▸ **TO DO**: Although the data below holds other lines too, output only those from the line with "SBC Eurasia (35, 2281)" up to and including the line with "Subscribe (194, 587)", exactly as they appear.

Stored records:
+ + + + +

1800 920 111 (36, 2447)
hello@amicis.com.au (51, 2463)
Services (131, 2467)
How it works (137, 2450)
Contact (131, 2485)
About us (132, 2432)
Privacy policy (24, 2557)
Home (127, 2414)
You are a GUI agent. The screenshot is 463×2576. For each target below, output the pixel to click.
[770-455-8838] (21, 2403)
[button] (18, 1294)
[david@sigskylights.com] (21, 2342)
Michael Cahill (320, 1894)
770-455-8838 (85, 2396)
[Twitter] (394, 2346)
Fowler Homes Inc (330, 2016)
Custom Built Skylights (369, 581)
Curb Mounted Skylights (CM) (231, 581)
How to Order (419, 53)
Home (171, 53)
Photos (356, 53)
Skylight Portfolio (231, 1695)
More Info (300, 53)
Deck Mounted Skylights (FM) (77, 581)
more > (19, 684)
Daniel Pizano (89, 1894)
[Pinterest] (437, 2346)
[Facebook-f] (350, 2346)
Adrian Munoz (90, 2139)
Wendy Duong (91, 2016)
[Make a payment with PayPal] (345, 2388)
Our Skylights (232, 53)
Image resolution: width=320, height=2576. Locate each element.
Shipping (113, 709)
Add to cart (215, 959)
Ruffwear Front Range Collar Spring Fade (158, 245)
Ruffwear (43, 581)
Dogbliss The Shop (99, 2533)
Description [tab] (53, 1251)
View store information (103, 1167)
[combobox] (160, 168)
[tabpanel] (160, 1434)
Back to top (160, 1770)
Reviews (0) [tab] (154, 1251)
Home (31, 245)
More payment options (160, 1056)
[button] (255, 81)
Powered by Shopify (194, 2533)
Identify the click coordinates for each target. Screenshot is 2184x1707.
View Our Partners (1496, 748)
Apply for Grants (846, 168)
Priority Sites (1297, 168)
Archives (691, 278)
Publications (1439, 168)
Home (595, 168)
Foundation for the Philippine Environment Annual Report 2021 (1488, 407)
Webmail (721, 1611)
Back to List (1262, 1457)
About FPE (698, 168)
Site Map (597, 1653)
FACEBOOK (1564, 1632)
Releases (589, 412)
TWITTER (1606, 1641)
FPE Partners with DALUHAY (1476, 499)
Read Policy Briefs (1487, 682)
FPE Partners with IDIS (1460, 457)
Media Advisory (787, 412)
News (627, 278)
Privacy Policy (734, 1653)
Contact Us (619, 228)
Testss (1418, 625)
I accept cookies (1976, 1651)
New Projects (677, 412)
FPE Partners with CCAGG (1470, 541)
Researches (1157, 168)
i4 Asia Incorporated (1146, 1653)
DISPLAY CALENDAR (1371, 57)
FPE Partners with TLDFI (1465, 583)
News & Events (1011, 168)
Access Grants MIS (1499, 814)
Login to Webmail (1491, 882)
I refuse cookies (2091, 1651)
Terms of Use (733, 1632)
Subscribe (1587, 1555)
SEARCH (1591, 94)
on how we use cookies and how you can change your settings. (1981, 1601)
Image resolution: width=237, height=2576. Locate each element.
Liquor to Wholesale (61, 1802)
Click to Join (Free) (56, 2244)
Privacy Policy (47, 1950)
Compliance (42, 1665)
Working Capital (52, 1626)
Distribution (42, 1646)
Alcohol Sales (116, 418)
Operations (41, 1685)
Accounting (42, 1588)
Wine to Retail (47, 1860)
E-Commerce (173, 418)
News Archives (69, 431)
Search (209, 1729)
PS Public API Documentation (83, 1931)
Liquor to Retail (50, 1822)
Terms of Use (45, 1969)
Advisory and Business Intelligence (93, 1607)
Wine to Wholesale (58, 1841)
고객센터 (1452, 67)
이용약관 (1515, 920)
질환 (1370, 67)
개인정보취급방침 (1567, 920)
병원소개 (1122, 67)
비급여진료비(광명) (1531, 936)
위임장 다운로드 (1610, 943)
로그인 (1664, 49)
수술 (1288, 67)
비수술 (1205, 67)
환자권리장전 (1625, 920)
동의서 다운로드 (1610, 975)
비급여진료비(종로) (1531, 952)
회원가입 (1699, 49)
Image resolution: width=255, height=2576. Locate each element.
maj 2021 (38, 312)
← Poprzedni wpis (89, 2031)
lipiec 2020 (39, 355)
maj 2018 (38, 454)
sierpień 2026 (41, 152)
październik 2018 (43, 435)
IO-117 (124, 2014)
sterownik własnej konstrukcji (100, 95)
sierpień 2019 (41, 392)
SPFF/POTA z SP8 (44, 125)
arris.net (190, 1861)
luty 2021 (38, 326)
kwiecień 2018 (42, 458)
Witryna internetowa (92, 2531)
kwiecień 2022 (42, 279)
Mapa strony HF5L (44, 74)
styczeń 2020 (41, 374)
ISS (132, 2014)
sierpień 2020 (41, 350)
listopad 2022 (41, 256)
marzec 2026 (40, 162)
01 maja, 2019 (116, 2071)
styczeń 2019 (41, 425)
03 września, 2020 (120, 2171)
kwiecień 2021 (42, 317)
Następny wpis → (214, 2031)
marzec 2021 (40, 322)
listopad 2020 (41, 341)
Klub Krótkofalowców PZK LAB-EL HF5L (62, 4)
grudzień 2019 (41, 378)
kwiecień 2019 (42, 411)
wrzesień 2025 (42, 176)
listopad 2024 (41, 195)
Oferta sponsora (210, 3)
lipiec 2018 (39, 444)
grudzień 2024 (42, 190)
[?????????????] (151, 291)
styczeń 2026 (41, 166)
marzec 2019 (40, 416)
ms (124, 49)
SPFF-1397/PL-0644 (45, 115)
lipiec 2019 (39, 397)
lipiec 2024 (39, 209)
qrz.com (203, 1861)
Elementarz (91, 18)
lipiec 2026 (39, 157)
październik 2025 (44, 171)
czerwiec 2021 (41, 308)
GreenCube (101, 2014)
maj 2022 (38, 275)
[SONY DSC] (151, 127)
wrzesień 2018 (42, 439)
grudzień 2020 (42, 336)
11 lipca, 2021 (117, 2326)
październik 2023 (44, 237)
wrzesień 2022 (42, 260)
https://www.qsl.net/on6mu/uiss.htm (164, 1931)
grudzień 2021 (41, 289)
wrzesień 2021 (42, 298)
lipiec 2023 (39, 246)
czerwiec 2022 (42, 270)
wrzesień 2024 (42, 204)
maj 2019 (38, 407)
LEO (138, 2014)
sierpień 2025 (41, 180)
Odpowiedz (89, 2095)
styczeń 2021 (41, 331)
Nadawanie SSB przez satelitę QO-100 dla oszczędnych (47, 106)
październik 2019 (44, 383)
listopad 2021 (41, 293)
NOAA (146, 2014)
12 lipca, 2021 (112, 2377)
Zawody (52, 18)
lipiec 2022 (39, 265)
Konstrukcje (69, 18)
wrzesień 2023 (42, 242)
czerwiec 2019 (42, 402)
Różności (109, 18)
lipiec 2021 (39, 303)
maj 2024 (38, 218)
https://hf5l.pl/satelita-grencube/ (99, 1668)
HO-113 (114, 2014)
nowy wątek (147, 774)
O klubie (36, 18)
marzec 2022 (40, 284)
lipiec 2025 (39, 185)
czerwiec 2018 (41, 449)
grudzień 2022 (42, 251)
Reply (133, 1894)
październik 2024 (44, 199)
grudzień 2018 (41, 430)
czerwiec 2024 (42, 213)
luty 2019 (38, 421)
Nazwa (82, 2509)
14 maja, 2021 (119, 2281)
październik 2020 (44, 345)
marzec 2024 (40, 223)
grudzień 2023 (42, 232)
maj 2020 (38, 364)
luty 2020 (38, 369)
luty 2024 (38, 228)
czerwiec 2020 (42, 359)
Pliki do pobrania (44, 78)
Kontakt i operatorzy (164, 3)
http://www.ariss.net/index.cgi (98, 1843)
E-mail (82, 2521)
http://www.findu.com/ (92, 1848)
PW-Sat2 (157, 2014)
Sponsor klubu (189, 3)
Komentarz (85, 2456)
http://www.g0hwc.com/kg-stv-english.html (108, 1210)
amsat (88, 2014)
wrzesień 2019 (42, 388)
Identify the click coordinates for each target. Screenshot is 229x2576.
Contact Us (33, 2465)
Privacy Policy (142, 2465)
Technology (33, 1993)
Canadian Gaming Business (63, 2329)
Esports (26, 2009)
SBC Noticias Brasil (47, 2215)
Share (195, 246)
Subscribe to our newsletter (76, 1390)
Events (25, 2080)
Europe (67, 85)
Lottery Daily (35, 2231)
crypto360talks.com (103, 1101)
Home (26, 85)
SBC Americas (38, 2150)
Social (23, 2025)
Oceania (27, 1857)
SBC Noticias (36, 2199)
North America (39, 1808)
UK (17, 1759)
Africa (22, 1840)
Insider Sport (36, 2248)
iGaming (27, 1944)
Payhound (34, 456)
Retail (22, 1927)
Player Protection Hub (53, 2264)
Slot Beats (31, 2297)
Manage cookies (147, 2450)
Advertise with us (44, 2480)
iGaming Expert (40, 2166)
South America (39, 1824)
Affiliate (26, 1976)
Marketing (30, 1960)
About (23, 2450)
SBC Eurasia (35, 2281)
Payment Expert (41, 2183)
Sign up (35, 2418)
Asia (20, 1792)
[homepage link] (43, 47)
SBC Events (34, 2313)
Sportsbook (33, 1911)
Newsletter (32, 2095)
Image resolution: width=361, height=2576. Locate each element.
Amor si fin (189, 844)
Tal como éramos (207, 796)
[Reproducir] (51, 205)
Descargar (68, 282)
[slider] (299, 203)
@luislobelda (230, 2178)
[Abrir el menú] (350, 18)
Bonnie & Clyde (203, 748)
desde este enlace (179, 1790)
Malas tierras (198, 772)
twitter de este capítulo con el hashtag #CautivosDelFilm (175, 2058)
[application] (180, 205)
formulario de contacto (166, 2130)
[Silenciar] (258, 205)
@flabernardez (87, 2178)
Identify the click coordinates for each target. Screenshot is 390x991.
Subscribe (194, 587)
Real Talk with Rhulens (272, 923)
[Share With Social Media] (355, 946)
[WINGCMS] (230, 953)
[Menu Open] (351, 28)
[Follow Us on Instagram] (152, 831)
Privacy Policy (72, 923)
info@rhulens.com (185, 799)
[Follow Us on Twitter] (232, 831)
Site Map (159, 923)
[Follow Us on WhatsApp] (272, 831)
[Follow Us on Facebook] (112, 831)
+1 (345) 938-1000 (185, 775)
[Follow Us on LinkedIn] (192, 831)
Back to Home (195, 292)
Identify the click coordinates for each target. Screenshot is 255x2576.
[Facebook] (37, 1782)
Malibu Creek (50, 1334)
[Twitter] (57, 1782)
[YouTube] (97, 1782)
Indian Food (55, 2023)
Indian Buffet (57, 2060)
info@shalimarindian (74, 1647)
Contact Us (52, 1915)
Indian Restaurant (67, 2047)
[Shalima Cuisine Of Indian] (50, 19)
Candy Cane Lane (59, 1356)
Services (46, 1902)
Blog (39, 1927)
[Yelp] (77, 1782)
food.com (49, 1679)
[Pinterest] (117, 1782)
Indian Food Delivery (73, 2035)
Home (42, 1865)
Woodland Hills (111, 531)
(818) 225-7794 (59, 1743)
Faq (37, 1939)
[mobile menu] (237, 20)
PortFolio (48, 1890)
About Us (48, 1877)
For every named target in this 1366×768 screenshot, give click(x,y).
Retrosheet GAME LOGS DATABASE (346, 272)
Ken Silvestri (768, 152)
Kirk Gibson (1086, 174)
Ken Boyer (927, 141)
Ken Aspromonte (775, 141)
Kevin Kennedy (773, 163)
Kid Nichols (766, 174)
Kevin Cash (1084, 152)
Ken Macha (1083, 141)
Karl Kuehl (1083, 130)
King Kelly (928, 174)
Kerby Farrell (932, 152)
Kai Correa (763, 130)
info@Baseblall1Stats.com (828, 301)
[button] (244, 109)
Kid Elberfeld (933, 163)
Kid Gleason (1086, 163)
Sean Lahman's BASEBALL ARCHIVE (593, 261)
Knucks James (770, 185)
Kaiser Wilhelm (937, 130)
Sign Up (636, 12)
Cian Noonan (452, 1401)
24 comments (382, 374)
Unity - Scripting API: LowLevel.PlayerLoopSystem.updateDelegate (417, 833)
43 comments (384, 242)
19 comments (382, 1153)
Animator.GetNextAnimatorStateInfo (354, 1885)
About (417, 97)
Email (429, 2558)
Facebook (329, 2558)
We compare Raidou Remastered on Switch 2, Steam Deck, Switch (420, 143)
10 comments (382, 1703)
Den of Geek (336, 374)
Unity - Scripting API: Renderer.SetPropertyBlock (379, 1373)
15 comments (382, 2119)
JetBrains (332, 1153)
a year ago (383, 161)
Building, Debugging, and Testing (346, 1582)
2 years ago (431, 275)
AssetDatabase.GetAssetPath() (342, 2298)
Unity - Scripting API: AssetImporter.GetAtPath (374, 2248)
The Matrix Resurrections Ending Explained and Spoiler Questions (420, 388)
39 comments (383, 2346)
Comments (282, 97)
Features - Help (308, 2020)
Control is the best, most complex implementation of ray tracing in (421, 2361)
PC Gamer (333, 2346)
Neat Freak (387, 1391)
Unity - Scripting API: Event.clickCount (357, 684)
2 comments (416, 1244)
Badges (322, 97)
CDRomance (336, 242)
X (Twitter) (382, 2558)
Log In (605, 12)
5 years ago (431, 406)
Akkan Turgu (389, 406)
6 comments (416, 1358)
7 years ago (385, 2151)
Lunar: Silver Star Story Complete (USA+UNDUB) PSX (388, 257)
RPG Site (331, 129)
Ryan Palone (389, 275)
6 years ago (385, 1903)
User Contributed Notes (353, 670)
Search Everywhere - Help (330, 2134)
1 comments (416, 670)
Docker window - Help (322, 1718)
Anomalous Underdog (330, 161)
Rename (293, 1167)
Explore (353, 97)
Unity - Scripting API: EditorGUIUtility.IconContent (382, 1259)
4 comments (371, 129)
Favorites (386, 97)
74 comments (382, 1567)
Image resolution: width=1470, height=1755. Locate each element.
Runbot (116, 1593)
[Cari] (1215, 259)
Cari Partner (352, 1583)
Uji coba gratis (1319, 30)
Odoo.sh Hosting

+ + + + +

▸ **RESULT OF THIS TASK**:
SBC Eurasia (35, 2281)
Payment Expert (41, 2183)
Sign up (35, 2418)
Asia (20, 1792)
[homepage link] (43, 47)
SBC Events (34, 2313)
Sportsbook (33, 1911)
Newsletter (32, 2095)
Image resolution: width=361, height=2576. Locate each element.
Amor si fin (189, 844)
Tal como éramos (207, 796)
[Reproducir] (51, 205)
Descargar (68, 282)
[slider] (299, 203)
@luislobelda (230, 2178)
[Abrir el menú] (350, 18)
Bonnie & Clyde (203, 748)
desde este enlace (179, 1790)
Malas tierras (198, 772)
twitter de este capítulo con el hashtag #CautivosDelFilm (175, 2058)
[application] (180, 205)
formulario de contacto (166, 2130)
[Silenciar] (258, 205)
@flabernardez (87, 2178)
Identify the click coordinates for each target. Screenshot is 390x991.
Subscribe (194, 587)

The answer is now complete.